Collected data

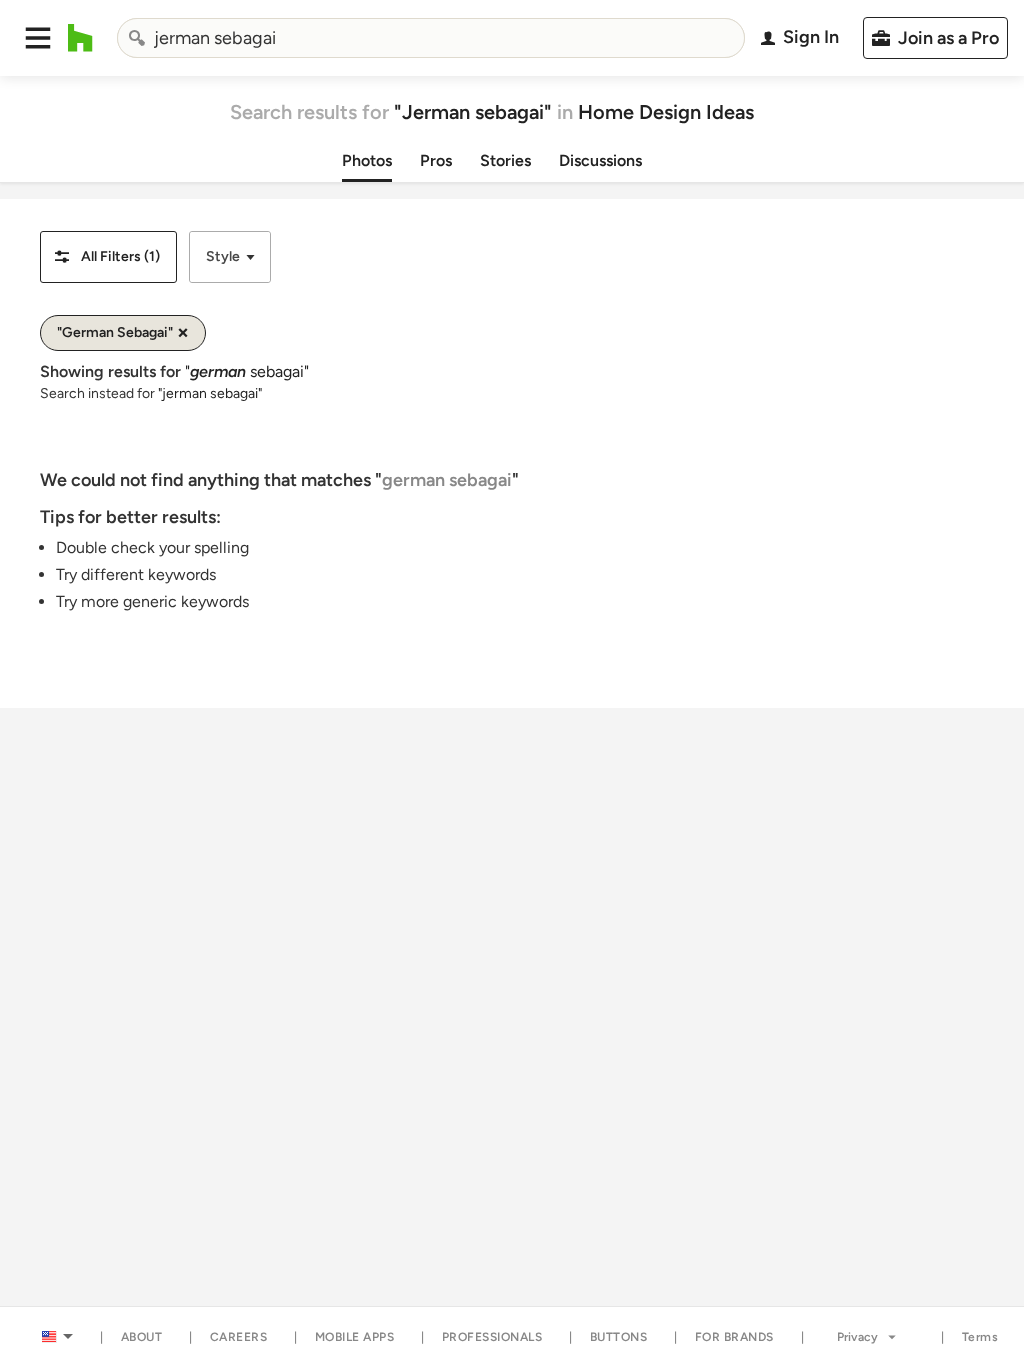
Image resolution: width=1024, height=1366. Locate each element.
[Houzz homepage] (80, 38)
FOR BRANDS (734, 1337)
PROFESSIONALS (492, 1337)
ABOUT (142, 1337)
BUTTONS (619, 1337)
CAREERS (239, 1337)
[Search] (137, 38)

## The problem
Skip the pictures and print each record exactly as it stands.

## Reply
Image resolution: width=1024, height=1366. Locate each element.
[Houzz homepage] (80, 38)
FOR BRANDS (734, 1337)
PROFESSIONALS (492, 1337)
ABOUT (142, 1337)
BUTTONS (619, 1337)
CAREERS (239, 1337)
[Search] (137, 38)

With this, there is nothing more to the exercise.